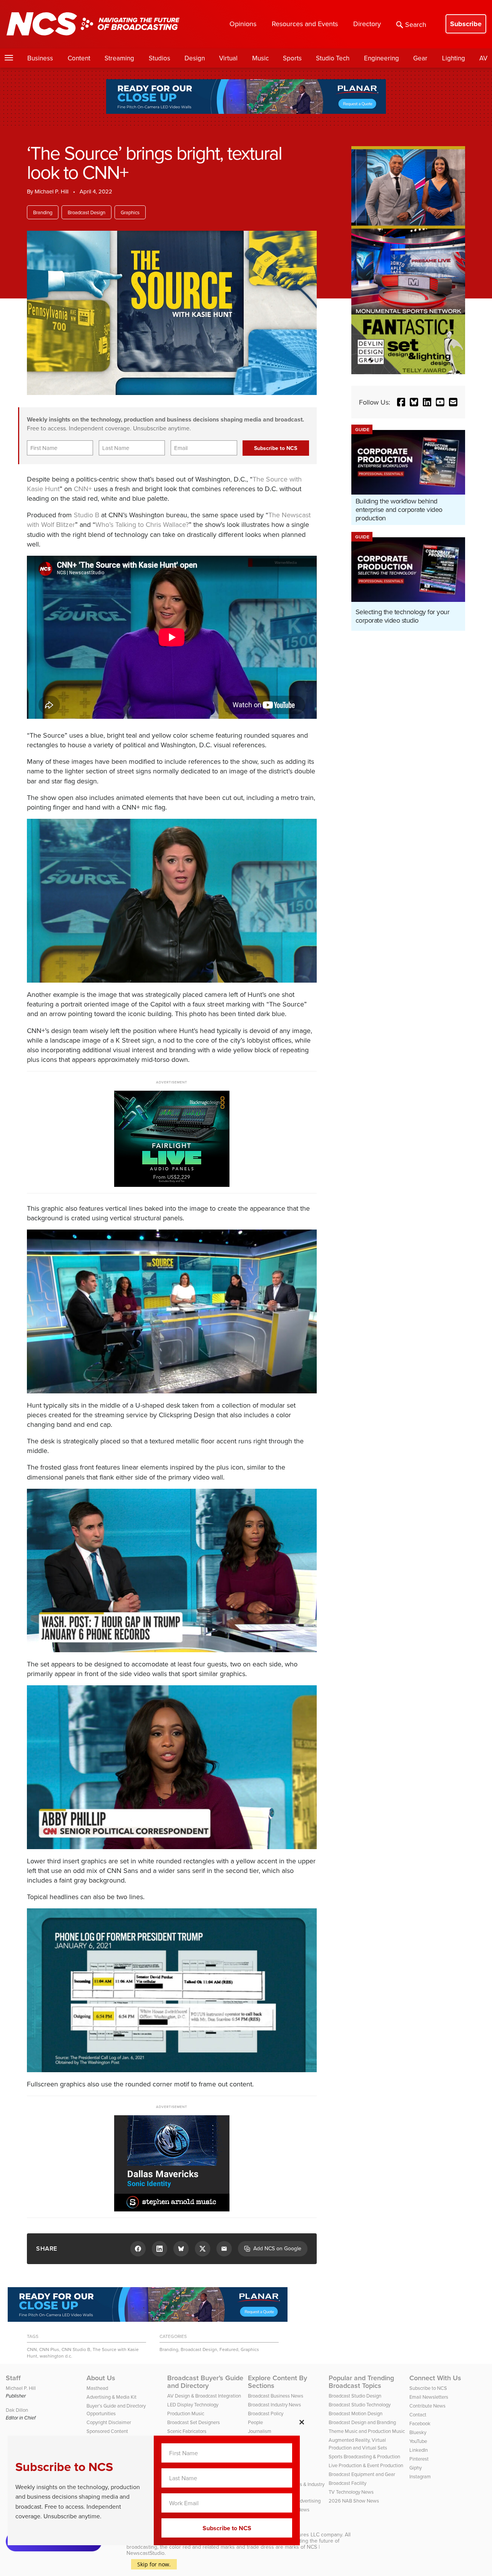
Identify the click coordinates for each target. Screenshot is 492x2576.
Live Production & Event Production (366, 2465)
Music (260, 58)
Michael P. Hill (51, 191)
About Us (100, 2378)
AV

Problem requirements:
Nothing but the lines from the one that contains "Live Production &" to the end of the listing should be given again, each exactly as it appears.

Worked solution:
Live Production & Event Production (366, 2465)
Music (260, 58)
Michael P. Hill (51, 191)
About Us (100, 2378)
AV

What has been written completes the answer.